Chez Fluigent, nous avons travaillé à la mise en place d’une ligne pilote pour produire des instruments de contrôle microfluidique. Nous avons aussi mis au point un logiciel permettant de faciliter la conception des réseaux microfluidiques.

Une ligne pilote d'injection plastique, gérée par MYPA a également été mise en place pour la production des puces et des boîtiers.

Enfin, comme nous l’avons mentionné, nous avons fait des progrès sur les techniques d’impression 3D à petite échelle. Nous avons également travaillé sur des techniques dites « d’organ-on-chip », qui permettent de ne pas utiliser des modèles in-vivo et qui aide à la sélection de certaines substances médicamenteuses.

Avec le laboratoire Curie, nous travaillons à mettre au point un outil de diagnostic précoce de certains cancers, à partir d’une goutte de sang. C’est un véritable challenge. Des synergies fortes sont nées dans le cadre d'HoliFAB et ces partenariats perdureront.

Comment se positionne la microfluidique européenne par rapport à la concurrence internationale ?

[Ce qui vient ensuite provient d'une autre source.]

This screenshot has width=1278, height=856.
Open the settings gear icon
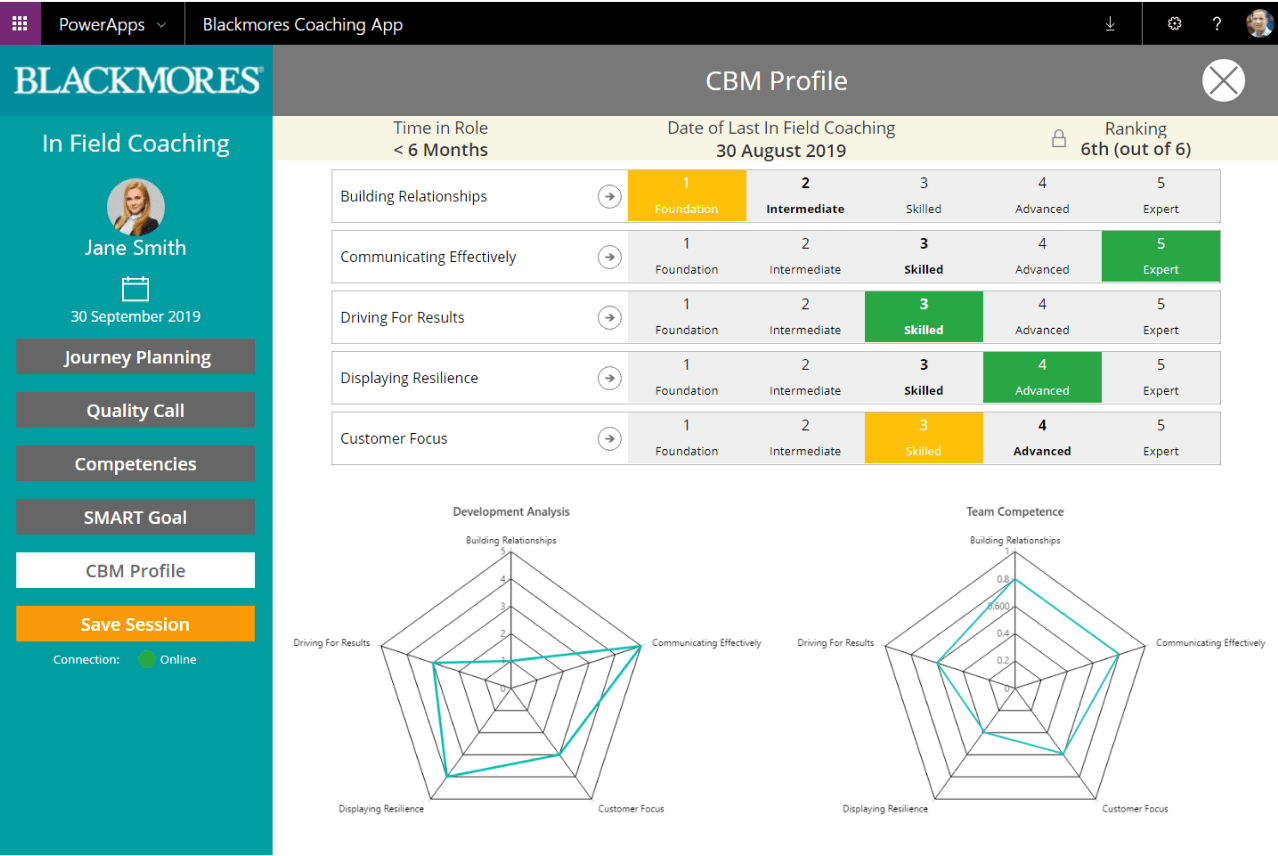(1175, 24)
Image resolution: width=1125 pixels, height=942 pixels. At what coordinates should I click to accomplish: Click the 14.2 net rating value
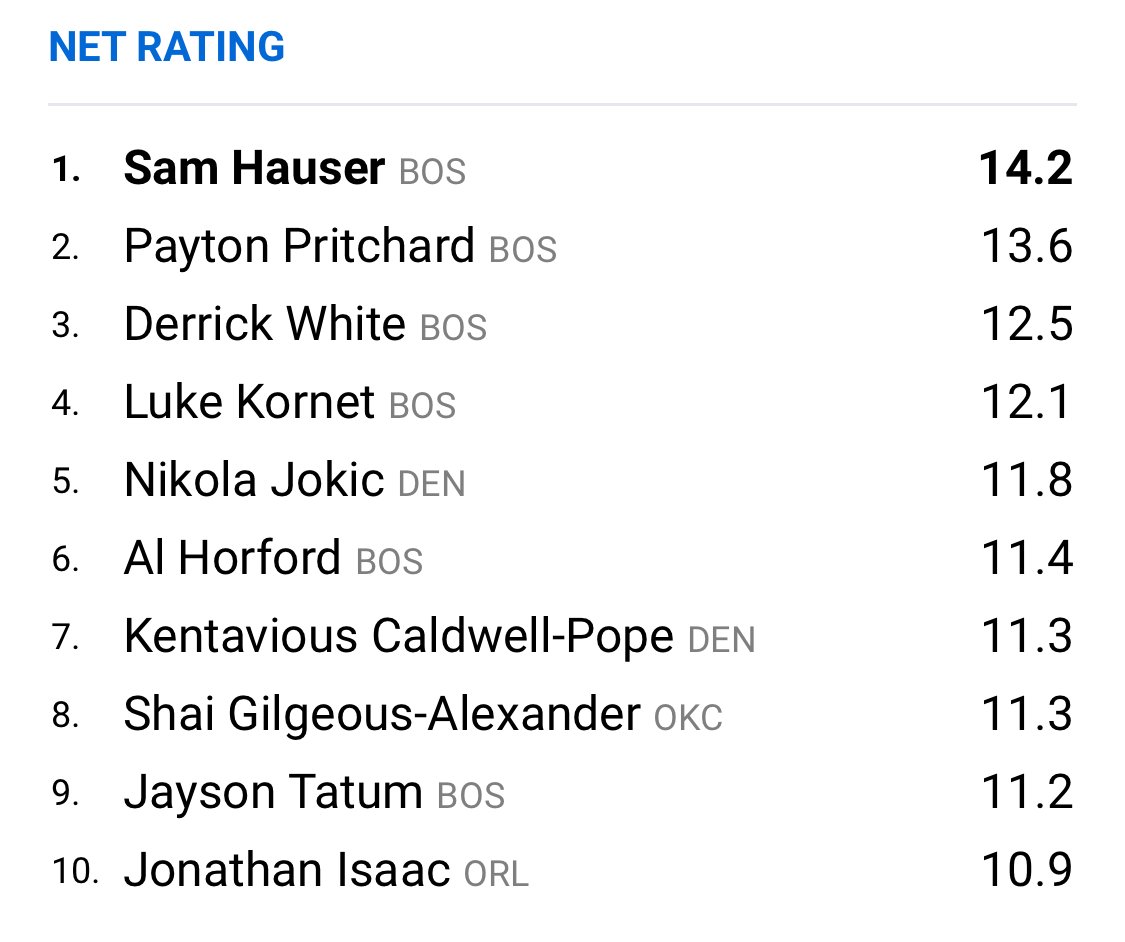1026,169
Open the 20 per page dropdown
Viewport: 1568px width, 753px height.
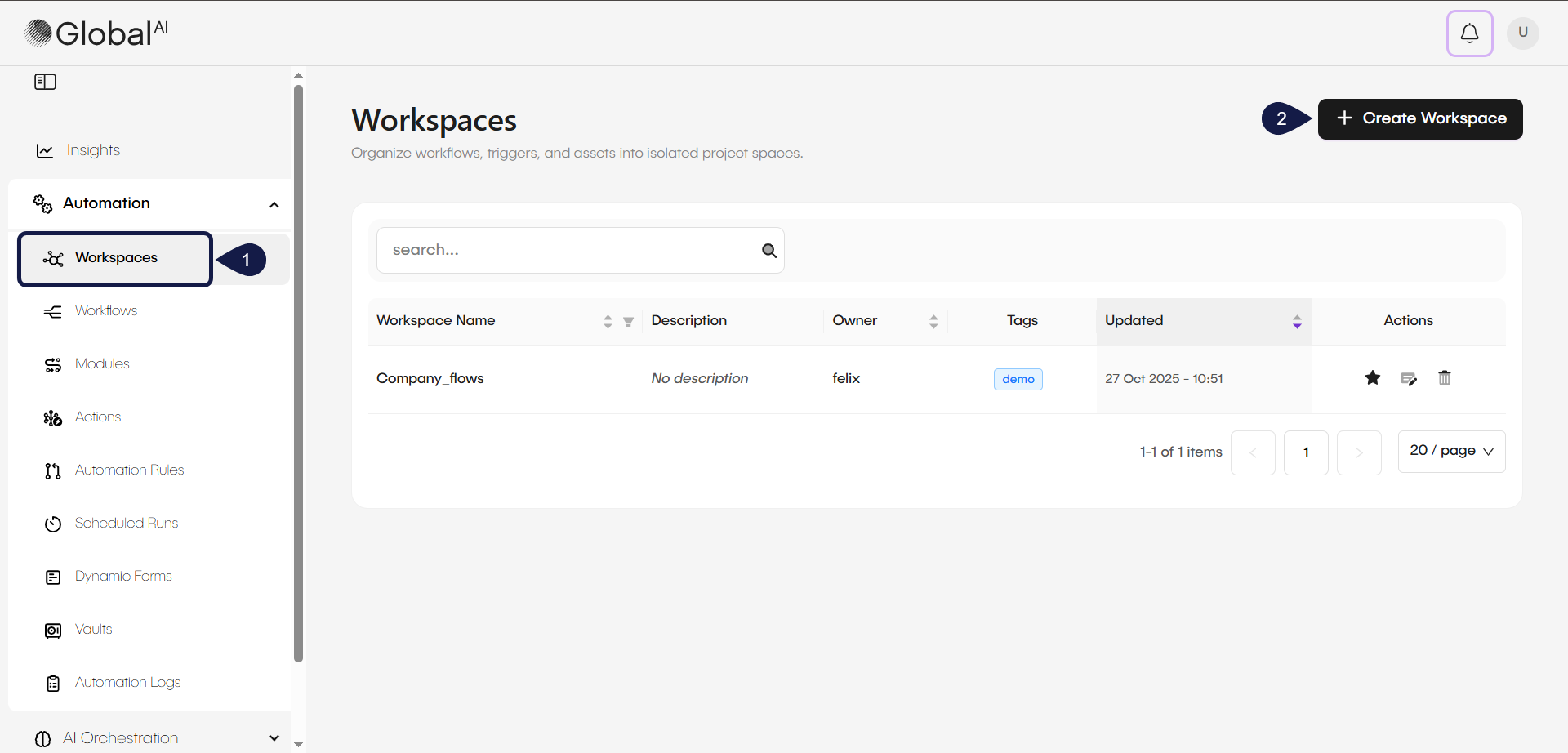[1451, 451]
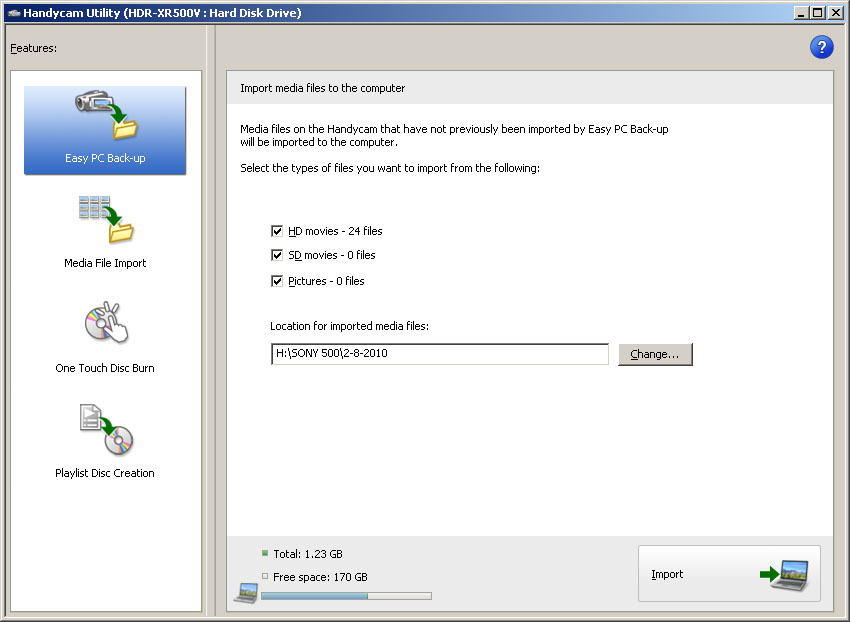Minimize the Handycam Utility window
This screenshot has height=622, width=850.
pos(802,13)
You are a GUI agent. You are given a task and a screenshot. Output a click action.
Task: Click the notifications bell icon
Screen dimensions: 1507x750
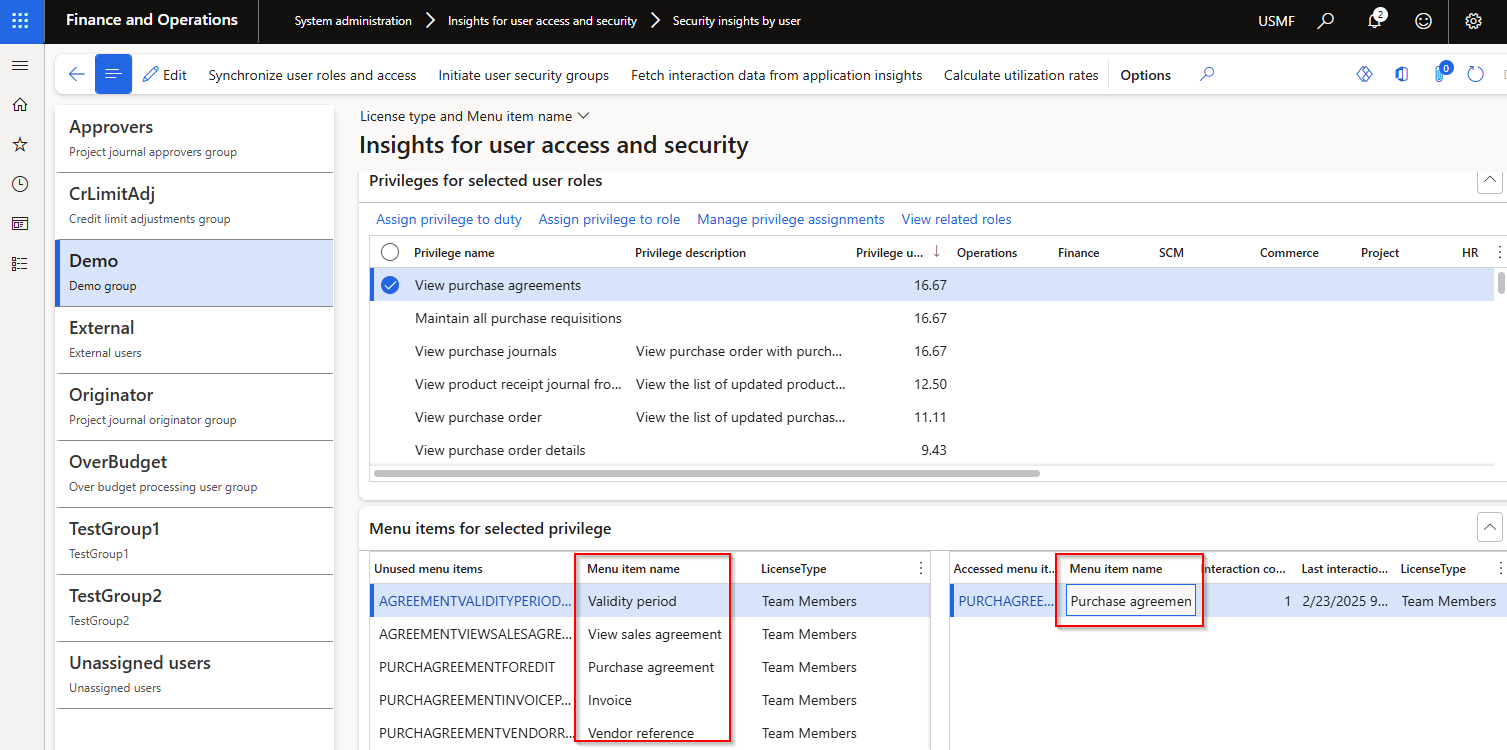tap(1375, 21)
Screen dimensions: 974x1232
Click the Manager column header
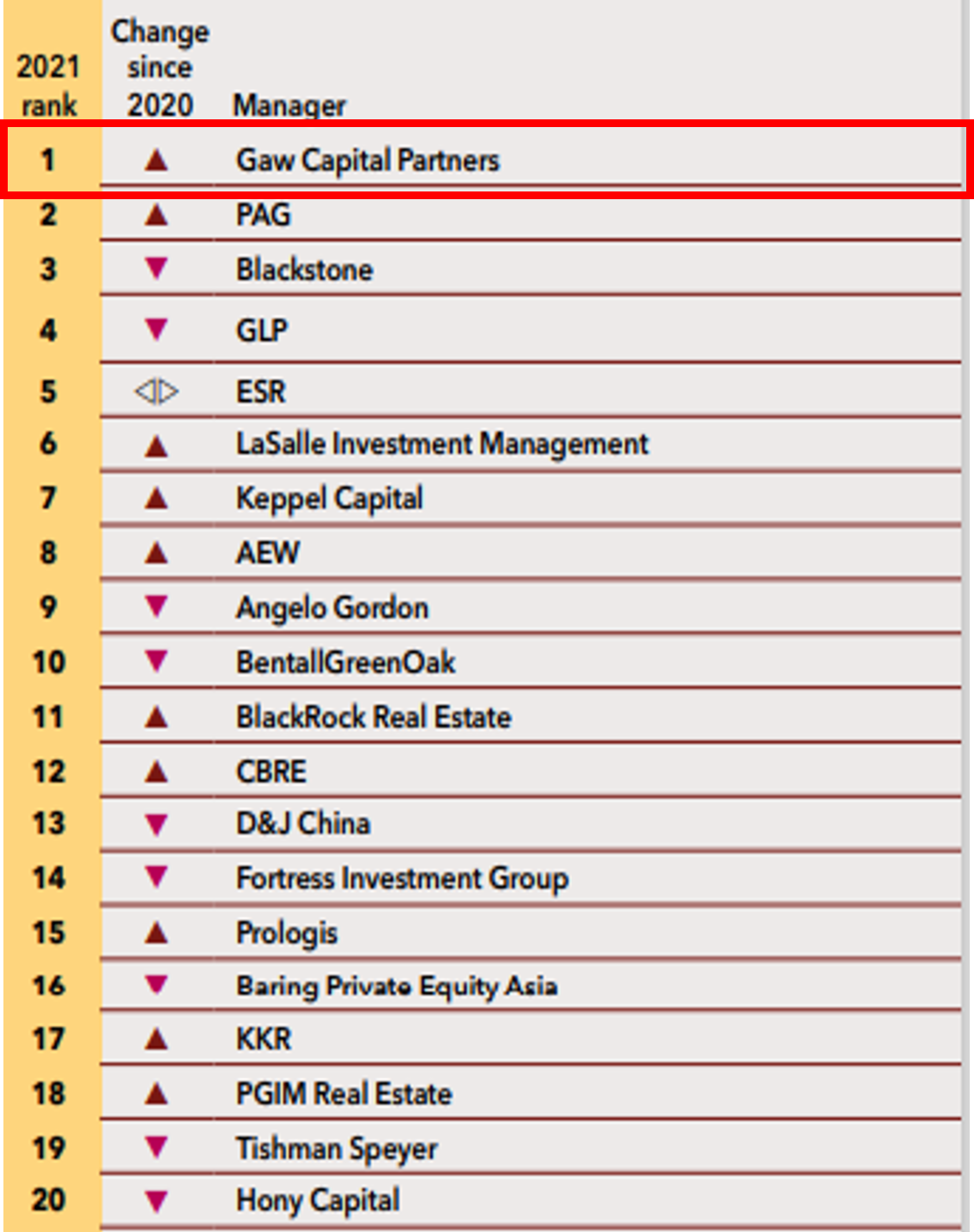click(289, 106)
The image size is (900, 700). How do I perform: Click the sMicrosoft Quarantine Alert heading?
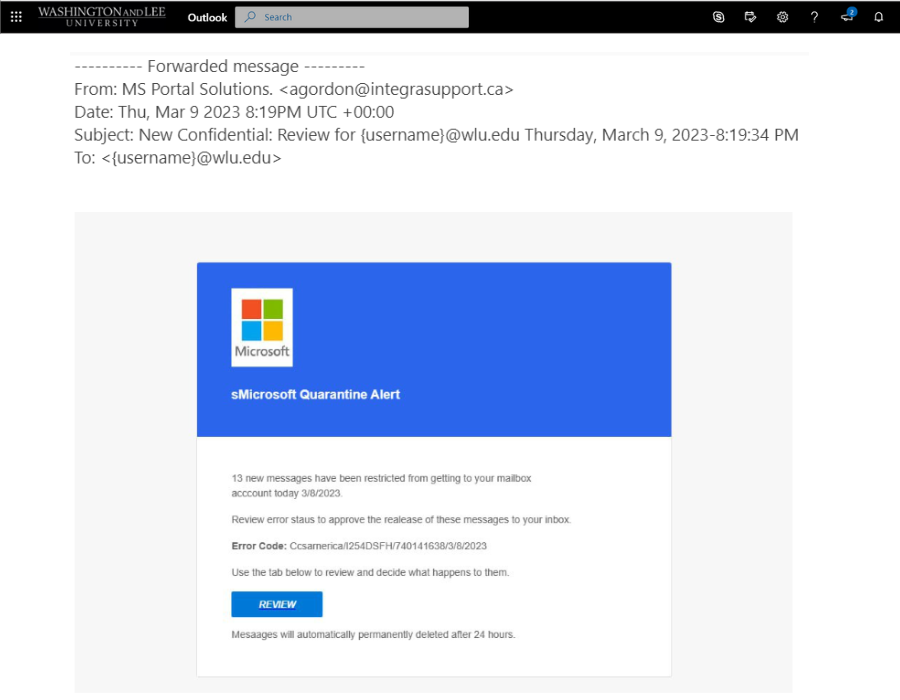point(315,394)
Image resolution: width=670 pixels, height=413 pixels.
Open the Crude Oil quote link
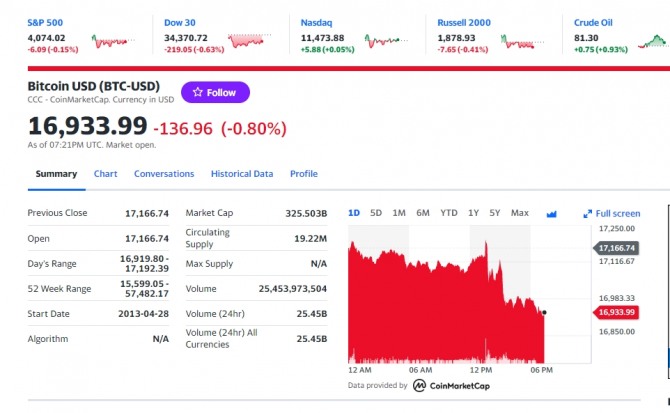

L’Europe a de solides atouts par rapport aux Etats-Unis ou à l’Asie. Nous avons une recherche solide dans le domaine de la microfluidique, mais encore faut-il faut identifier les bonnes applications pour lesquelles cette technologie apporte des avantages.

Le futur de la microfluidique en Europe repose sur notre capacité de pouvoir tisser des partenariats avec des secteurs très différents les uns des autres, et de mettre en synergie les compétences des acteurs de la recherche et de l’industrie.